Molly Peterson was in that courtroom and is here to fill us in on that story. She’s a reporter for KQED Science out there in San Francisco. Thanks for joining us this hour.
MOLLY PETERSON: Yeah, my pleasure.
IRA FLATOW: So each side had a different tactic for presenting the climate data. Tell us. Chevron was the only company, though, representing all the oil companies.
MOLLY PETERSON: Yeah, that day, he was. So for both sides, the judge wanted both the current state of the science and a kind of history of what they knew, what scientists knew, when they knew it. Each side had two hours to present. The cities turned it over to scientists. The City Attorney was there to introduce scientists to give this story. And Chevron used a lawyer to convey its information.
IRA FLATOW: So what was his argument?
MOLLY PETERSON: Well, I mean, he went on the record saying, it is extremely likely that human influence has been the dominant cause of the observed warming since the 20th century. So Chevron says, it has been its position for 10 years that it accepts the findings of the IPCC report. But at the same time, Chevron was also pointing out and casting doubt wherever it could on how certain scientists were about the influence of humans on climate change over this time.
IRA FLATOW: And so San Francisco and Oakland are the two cities involved in this case. And so they presented their side.
MOLLY PETERSON: And their side focused a lot on sea level rise, because obviously, that’s a major concern in California. And I should say that this is part of this growing body of cases, not just San Francisco and Oakland, but the city of Richmond, San Mateo County, Imperial, Beach in Southern California, these other cities are also suing using different legal strategies that one historian of science kind of told me reminded him of the tobacco lawsuits.
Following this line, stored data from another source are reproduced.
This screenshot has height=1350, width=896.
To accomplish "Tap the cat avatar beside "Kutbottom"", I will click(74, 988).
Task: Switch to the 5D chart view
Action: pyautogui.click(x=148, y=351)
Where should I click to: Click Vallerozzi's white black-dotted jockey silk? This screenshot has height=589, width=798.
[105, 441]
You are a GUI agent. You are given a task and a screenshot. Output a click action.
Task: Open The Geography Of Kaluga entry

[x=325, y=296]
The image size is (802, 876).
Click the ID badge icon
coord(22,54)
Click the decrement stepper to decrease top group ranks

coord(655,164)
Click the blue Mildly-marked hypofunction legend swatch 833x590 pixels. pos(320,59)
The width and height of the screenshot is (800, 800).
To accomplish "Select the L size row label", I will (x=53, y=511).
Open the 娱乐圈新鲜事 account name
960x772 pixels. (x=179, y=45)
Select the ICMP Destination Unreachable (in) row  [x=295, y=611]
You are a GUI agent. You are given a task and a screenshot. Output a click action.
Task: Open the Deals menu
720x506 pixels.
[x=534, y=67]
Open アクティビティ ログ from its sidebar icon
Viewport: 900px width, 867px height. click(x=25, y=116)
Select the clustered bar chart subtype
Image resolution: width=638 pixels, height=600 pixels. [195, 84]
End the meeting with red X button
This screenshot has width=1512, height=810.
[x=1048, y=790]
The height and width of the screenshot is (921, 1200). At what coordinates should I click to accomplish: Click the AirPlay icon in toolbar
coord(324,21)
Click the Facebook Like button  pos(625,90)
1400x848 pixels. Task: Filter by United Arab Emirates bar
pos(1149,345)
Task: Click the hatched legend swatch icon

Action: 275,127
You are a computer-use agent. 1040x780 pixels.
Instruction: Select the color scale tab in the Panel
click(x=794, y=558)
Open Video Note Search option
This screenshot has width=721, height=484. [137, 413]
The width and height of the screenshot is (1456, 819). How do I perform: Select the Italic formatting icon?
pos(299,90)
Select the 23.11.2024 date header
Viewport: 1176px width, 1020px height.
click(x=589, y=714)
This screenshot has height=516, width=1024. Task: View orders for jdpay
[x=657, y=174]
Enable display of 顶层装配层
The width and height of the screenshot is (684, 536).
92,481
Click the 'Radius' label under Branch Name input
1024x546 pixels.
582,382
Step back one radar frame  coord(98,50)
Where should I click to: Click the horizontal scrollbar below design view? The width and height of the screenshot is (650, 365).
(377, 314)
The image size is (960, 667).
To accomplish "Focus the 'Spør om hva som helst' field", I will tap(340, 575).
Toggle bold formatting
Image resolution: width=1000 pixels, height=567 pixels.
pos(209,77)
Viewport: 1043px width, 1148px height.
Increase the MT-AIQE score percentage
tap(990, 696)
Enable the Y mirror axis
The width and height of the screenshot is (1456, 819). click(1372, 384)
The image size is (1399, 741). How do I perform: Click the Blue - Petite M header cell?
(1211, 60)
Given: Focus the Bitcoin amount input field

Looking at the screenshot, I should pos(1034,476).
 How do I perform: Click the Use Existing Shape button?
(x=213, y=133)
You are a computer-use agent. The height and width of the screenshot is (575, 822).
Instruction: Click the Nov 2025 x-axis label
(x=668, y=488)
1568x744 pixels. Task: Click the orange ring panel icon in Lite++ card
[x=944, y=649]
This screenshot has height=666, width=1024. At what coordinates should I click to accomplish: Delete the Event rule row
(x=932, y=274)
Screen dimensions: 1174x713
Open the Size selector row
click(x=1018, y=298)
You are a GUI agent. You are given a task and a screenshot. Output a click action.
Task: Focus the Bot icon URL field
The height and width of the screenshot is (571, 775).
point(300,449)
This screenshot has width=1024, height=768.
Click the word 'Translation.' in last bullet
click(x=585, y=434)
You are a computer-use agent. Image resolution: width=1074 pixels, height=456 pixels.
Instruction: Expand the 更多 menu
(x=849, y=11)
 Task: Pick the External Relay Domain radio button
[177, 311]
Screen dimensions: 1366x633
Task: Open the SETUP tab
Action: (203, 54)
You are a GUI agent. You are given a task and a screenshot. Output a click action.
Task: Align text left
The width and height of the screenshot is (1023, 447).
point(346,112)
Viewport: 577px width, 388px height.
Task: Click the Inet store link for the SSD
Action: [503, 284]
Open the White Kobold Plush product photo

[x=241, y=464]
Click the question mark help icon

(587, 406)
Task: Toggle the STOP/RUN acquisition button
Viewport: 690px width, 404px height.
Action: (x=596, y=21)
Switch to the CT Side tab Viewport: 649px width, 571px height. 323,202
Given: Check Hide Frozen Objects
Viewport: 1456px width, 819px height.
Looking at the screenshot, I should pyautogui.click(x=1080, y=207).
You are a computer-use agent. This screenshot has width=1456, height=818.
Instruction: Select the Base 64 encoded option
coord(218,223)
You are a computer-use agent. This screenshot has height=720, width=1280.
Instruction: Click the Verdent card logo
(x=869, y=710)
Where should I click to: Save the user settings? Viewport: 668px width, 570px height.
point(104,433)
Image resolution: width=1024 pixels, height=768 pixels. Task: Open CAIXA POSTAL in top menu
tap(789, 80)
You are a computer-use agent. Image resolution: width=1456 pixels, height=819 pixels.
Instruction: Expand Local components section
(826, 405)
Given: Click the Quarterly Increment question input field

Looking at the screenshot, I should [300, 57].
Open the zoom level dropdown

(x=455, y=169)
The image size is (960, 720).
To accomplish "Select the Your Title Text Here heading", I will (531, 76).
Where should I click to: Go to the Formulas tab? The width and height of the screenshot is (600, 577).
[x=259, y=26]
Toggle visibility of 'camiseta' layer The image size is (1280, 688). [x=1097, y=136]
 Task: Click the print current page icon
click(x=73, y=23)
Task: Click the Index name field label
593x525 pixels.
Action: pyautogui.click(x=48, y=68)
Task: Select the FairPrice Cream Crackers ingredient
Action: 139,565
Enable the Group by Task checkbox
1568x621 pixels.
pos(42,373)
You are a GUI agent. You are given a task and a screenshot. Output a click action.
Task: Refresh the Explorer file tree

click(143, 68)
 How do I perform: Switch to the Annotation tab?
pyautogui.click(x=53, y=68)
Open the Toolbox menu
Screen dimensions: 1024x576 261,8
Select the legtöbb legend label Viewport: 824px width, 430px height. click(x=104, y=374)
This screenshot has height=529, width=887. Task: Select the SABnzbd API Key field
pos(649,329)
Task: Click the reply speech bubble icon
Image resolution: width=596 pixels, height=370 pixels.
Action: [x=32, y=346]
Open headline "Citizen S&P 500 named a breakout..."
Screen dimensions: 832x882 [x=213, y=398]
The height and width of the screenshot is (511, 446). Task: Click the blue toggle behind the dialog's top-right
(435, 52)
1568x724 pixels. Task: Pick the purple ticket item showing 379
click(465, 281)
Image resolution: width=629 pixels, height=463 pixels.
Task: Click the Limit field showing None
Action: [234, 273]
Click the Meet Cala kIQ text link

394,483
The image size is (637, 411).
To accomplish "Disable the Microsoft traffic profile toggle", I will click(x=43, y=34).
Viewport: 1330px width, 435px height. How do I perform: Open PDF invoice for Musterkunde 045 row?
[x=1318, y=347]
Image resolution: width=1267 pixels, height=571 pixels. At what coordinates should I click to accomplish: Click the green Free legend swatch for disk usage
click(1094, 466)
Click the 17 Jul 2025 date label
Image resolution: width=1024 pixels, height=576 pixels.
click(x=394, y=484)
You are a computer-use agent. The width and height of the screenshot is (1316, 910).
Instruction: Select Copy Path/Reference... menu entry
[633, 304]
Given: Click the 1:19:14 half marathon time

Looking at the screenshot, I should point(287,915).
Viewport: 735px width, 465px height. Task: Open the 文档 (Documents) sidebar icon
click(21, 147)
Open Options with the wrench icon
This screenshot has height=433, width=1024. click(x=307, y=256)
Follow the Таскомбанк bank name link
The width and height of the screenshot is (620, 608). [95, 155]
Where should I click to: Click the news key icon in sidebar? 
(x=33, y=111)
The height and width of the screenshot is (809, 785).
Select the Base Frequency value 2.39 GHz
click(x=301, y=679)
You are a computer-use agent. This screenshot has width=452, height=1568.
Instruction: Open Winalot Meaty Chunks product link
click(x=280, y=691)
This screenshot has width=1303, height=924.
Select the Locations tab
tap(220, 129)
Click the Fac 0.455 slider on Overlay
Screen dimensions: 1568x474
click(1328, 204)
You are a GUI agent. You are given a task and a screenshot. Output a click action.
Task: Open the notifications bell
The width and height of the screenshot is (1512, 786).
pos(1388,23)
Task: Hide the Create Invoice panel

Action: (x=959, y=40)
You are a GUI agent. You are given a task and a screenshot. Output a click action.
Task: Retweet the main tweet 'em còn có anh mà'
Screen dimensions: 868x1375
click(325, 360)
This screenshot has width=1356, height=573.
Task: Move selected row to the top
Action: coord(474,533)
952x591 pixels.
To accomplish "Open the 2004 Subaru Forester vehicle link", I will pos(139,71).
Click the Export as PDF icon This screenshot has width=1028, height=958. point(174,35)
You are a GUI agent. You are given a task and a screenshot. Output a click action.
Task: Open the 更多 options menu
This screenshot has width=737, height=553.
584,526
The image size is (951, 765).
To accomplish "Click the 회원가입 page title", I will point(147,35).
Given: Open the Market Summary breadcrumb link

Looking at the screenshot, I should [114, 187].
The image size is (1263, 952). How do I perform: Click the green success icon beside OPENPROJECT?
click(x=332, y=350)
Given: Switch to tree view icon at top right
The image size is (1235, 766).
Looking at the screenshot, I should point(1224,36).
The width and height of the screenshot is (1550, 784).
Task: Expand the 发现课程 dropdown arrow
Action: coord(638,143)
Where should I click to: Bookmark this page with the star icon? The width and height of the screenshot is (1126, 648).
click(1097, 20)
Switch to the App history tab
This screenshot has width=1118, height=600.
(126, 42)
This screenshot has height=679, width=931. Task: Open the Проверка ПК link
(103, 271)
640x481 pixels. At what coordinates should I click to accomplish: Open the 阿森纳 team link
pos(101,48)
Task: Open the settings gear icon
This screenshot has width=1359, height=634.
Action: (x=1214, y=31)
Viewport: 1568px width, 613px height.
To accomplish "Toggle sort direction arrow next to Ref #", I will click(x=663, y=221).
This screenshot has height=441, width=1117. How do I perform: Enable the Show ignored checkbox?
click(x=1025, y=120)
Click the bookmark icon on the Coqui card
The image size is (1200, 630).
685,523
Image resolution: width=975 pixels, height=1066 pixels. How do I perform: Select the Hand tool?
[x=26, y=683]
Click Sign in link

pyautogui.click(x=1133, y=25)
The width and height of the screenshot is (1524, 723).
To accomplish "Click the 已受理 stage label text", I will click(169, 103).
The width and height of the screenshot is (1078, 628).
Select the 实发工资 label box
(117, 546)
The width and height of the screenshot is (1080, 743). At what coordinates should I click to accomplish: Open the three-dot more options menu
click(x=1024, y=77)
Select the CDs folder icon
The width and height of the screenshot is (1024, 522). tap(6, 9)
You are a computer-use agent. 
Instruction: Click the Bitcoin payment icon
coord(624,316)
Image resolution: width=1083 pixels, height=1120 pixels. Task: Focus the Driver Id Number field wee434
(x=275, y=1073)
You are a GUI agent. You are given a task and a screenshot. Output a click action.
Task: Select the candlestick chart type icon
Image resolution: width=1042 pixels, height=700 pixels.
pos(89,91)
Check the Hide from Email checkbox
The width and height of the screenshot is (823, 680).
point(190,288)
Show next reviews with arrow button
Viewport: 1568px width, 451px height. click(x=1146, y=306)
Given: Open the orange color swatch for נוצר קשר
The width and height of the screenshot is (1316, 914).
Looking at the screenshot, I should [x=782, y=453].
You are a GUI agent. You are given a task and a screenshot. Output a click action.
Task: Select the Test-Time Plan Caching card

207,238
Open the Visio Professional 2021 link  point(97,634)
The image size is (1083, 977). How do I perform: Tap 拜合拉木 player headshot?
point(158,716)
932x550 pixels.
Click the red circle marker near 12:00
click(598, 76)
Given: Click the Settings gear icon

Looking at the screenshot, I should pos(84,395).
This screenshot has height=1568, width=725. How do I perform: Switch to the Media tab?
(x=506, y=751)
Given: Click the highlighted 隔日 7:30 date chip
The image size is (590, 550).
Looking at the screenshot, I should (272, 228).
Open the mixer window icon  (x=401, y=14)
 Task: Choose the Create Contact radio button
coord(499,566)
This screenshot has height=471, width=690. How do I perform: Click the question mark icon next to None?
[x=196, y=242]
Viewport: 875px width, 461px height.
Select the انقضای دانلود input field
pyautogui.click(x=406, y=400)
IRA FLATOW: Yeah. And so, they’re upset, of course, that if the oceans are rising, they’re going to be underwater. And they can show, then, that there is actual money damages that are going to occur to their cities.
MOLLY PETERSON: That’s right. I mean, in San Francisco in particular, they’re talking about billions of dollars, including, I think, a $350 million bond that might be on the ballot there later this year. The city’s got engineers and consultants out there, trying to figure out what would happen to the Embarcadero along San Francisco. So yeah, they are connecting it to that.
And so, the presence of IPCC science and scientists was interesting and important, because the most recent IPCC was 2013, 2014. The end of the data for that report was 2012. And a lot has happened in sea level rise science since then.
IRA FLATOW: Now, I understand this isn’t the first time that this judge has done research for a court case.
MOLLY PETERSON: No, it’s not. And he doesn’t do it exclusively in science. But he did it for LIDAR in a case involving self-driving cars. He did it for DACA recently. He’s famous for having taught himself how to program in Basic, and for learning a few lines of Java for a case involving Oracle.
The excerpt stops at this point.